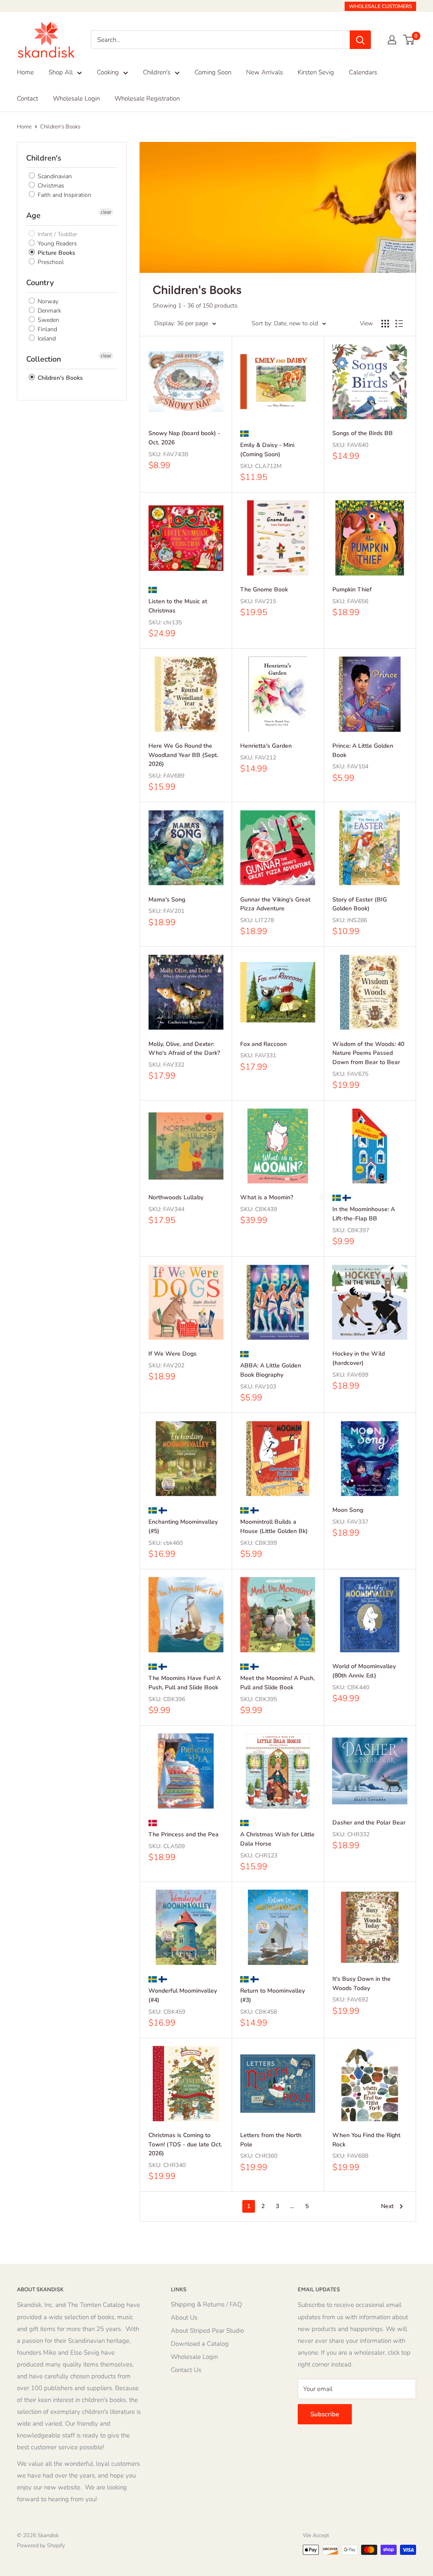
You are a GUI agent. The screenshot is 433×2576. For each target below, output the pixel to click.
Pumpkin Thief (352, 589)
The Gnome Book (264, 589)
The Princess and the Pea (183, 1834)
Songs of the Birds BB (362, 433)
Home (25, 72)
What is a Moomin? (266, 1197)
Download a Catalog (200, 2343)
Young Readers (56, 244)
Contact (27, 98)
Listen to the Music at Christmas (177, 606)
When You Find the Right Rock (366, 2139)
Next (387, 2206)
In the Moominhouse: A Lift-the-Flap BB (363, 1214)
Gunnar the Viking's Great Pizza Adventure (275, 904)
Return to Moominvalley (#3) (272, 1995)
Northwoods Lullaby (175, 1197)
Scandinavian (54, 176)
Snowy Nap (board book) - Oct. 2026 (184, 438)
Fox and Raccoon (263, 1044)
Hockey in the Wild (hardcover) (358, 1358)
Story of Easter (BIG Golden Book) (359, 904)
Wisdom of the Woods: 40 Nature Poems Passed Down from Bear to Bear (368, 1053)
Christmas (50, 186)
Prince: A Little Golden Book (362, 750)
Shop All (61, 72)
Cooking (108, 72)
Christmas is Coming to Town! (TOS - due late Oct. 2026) (185, 2144)
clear (106, 212)
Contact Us (186, 2370)
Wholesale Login (76, 98)
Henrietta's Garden (266, 746)
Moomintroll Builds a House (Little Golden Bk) (274, 1526)
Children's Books (60, 127)
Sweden (47, 320)
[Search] (360, 39)
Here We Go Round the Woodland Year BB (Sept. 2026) (183, 755)
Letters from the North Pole (270, 2139)
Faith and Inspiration (63, 195)
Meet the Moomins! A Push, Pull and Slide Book (277, 1682)
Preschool (50, 262)
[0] (409, 40)
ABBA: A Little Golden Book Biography (270, 1370)
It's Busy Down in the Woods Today (361, 1983)
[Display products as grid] (385, 323)
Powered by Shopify (41, 2545)
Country (40, 283)
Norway (47, 301)
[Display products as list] (399, 323)
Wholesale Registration (147, 98)
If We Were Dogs (172, 1354)
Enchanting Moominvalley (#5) (183, 1526)
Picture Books (55, 253)
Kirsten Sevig (316, 72)
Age (33, 215)
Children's (156, 72)
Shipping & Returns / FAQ (206, 2304)
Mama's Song (166, 900)
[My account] (392, 39)
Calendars (363, 72)
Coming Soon (213, 72)
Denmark (48, 311)
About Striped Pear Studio (207, 2330)
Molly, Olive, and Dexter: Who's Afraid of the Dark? (184, 1048)
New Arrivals (264, 72)
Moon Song (347, 1510)
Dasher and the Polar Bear (369, 1823)
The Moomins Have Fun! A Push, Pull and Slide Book (184, 1682)
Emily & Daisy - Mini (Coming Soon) (267, 449)
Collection (43, 359)
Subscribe (324, 2414)
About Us (184, 2317)
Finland (46, 329)
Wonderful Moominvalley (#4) (182, 1995)
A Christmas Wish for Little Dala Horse (277, 1839)
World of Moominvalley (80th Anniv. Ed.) (364, 1671)
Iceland (46, 339)
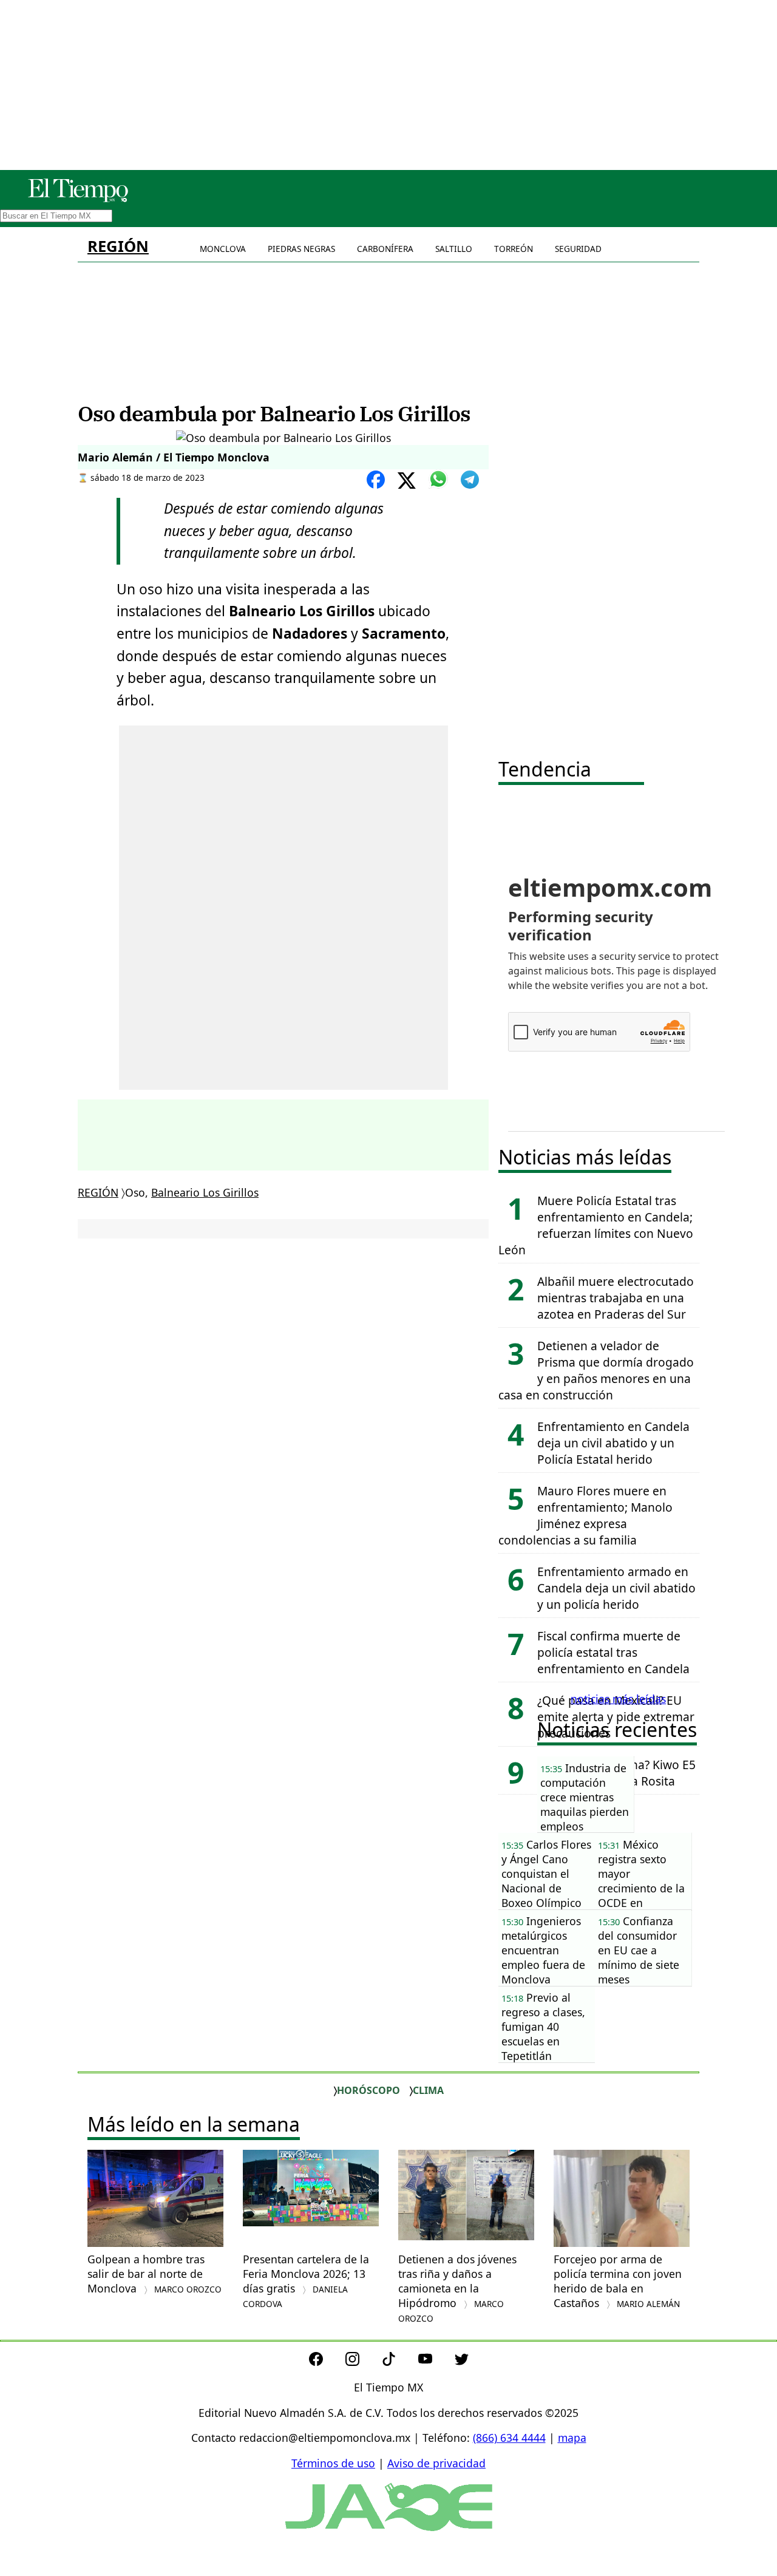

### Work to complete
Repeat each of the entries above exactly, but do not carry over the pictures.

### Result of this exercise
You are a GUI agent. The screenshot is 433×2576. For each target below, output the pixel to click.
Pumpkin Thief (352, 589)
The Gnome Book (264, 589)
The Princess and the Pea (183, 1834)
Songs of the Birds BB (362, 433)
Home (25, 72)
What is a Moomin? (266, 1197)
Download a Catalog (200, 2343)
Young Readers (56, 244)
Contact (27, 98)
Listen to the Music at Christmas (177, 606)
When You Find the Right Rock (366, 2139)
Next (387, 2206)
In the Moominhouse: A Lift-the-Flap BB (363, 1214)
Gunnar the Viking's Great Pizza Adventure (275, 904)
Return to Moominvalley (#3) (272, 1995)
Northwoods Lullaby (175, 1197)
Scandinavian (54, 176)
Snowy Nap (board book) - Oct. 2026 (184, 438)
Fox and Raccoon (263, 1044)
Hockey in the Wild (hardcover) (358, 1358)
Story of Easter (BIG Golden Book) (359, 904)
Wisdom of the Woods: 40 Nature Poems Passed Down from Bear to Bear (368, 1053)
Christmas (50, 186)
Prince: A Little Golden Book (362, 750)
Shop All (61, 72)
Cooking (108, 72)
Christmas is Coming to Town! (TOS - due late Oct. 2026) (185, 2144)
clear (106, 212)
Contact Us (186, 2370)
Wholesale Login (76, 98)
Henrietta's Garden (266, 746)
Moomintroll Builds a House (Little Golden Bk) (274, 1526)
Children's Books (60, 127)
Sweden (47, 320)
[Search] (360, 39)
Here We Go Round the Woodland Year BB (Sept. 2026) (183, 755)
Letters from the North Pole (270, 2139)
Faith and Inspiration (63, 195)
Meet the Moomins! A Push, Pull and Slide Book (277, 1682)
Preschool (50, 262)
[0] (409, 40)
ABBA: A Little Golden Book Biography (270, 1370)
It's Busy Down in the Woods Today (361, 1983)
[Display products as grid] (385, 323)
Powered by Shopify (41, 2545)
Country (40, 283)
Norway (47, 301)
[Display products as list] (399, 323)
Wholesale Registration (147, 98)
If We Were Dogs (172, 1354)
Enchanting Moominvalley (#5) (183, 1526)
Picture Books (55, 253)
Kirsten Sevig (316, 72)
Age (33, 215)
Children's (156, 72)
Shipping & Returns / FAQ (206, 2304)
Mama's Song (166, 900)
[My account] (392, 39)
Calendars (363, 72)
Coming Soon (213, 72)
Denmark (48, 311)
About Striped Pear Studio (207, 2330)
Molly, Olive, and Dexter: Who's Afraid of the Dark? (184, 1048)
New Arrivals (264, 72)
Moon Song (347, 1510)
Dasher and the Polar Bear (369, 1823)
The Moomins Have Fun! A Push, Pull and Slide Book (184, 1682)
Emily & Daisy - Mini (Coming Soon) (267, 449)
Collection (43, 359)
Subscribe (324, 2414)
About Us (184, 2317)
Finland (46, 329)
Wonderful Moominvalley (#4) (182, 1995)
A Christmas Wish for Little Dala Horse (277, 1839)
World of Moominvalley (80th Anniv. Ed.) (364, 1671)
Iceland (46, 339)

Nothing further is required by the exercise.